Incendiary illuminates the Flush Zone
by Kit Lawrence
A Network Enabled Army
test Firepower, Operational Vehicles and Soldier Modernisation
amongst endangered buttercups
in the shadow of Ruapehu.
While wild Kaimanawa horses
whose ancestors recall 60 pound artillery practice
and a time before mustering
graze the tarn margins,
a creeping perennial (a 21 tonne eight-wheeled New Zealand Light Armoured Vehicle)
cuts a bleeding edge
of red tussock.
From the camouflage of bastard grass
and the slowly returning broadleaf,
incendiary illuminates the Flush Zone.
A smoke plume
somewhat flaccid to weakly tufted
hangs above the water-brome.
Forget-me-nots and combat operations in a complex, integrated and austere environment.
A network enabled.
Alpine, Waiouru, New Zealand. Writer, Kit Lawrence. Artist, Michelle Penrice.
Waiouru is known intimately by the generations of scientists and DOC (Department of Conservation) workers studying and protecting the area, New Zealand Army soldiers (who must all complete their initial basic training there), and the Kaimanawa wild horses. The idea of a military base making its mark in an area of outstanding beauty, living side by side with endangered plants and flowers seems strange to me. I wonder how they feel about it too. I phoned the base from a number found on their website and was immediately put through to a senior officer. As soon as he answers using a particular type of code for his rank and department, I realise I am of course and out of my depth. I sit up a little straighter in my chair and we have a ten minute conversation with a hardened soldier about the at-risk flora and fauna. He is friendly and tells me how the Army works closely with DOC and directs me to a number of a comms person who can help me with my ‘article’. I don’t tell him the article is turning into a poem and I don’t call the number.
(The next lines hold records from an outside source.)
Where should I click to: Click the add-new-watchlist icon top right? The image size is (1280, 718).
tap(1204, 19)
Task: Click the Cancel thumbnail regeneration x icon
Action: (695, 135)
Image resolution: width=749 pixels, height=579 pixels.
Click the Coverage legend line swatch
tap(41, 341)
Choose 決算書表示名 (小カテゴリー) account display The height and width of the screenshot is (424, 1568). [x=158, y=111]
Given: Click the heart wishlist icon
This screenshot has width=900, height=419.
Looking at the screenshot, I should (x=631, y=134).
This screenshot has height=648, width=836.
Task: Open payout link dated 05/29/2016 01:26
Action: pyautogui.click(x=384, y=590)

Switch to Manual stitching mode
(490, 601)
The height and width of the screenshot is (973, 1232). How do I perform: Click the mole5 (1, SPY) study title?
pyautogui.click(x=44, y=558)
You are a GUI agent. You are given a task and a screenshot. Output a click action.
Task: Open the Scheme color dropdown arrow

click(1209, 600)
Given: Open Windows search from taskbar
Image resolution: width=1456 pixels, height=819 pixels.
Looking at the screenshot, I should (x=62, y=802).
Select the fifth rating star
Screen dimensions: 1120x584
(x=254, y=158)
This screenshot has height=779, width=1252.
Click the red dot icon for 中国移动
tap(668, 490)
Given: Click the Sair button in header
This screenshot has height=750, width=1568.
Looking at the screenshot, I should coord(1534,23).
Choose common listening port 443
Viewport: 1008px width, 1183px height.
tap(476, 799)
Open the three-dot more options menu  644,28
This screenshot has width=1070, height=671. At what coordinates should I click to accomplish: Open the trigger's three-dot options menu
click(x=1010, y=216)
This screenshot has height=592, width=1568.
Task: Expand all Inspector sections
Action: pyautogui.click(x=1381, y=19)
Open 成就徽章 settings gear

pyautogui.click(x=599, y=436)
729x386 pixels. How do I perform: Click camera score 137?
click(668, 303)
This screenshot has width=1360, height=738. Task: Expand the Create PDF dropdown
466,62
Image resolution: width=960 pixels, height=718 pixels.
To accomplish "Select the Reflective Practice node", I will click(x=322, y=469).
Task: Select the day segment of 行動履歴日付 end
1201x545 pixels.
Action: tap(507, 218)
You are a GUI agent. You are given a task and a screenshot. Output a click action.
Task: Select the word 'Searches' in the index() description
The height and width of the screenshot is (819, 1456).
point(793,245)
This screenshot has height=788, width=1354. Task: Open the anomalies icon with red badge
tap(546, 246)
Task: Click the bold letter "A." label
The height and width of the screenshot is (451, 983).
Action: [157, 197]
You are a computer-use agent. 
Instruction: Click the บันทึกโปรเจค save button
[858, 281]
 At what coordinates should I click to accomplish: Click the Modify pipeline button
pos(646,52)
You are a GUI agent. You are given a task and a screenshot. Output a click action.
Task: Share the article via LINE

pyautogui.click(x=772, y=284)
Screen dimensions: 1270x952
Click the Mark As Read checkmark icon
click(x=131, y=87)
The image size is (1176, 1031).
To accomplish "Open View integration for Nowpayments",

Wild horses and soldiers know the smell of the early morning air in spring, the dazzle of the sun on a hillside in summer, the sound of the last dried leaves rustling on a tree in autumn, and where to find the last of the sunset on a winter’s day. Since the late 1930s the Army has used the landscape as cover, dug trenches, built huts, blasted shells, practiced manoeuvres, taught survival, learned defence, and trained to attack people who live in places far beyond the hills. Since the late 1800s horses have cut trails, grazed, given birth, and stared at something in the distance we can’t see. To soldiers and horses, plants and flowers come and go with the seasons. As food. As cover. If one day they are no longer there, is it marked on a map or lost with a mustering?
Finding the perfect pen is a little like discovering an endangered flower. To a novice one pen is much like another. To someone who deals in fine and fat brushstrokes one tip is finer, or too fine, the flow slower, the black more like soot, velvety. It’s a bitingly cold day in Wellington and I am choosing pens for Michelle in a brightly lit shop that feels like the inside of an iPhone. Everything in here is man-made and encased in plastic. Michelle prefers Japanese felt tip pens from the shop I am in, but the mission is a little harder because she can’t recall the name of the specific pen as it has worn from use. I am a soldier staring through Water Brome only knowing it as grass. I choose ten packaged pens with Japanese labelling, one of each black felt tip and pay for them. Michelle can pick out the special one from the cluster for the flower she will draw.
Kit and Michelle Lawrence Pledge
“When our baby arrives in September
it will require special words
to soothe its tears
and bring about its first smile.It already knows our voices.”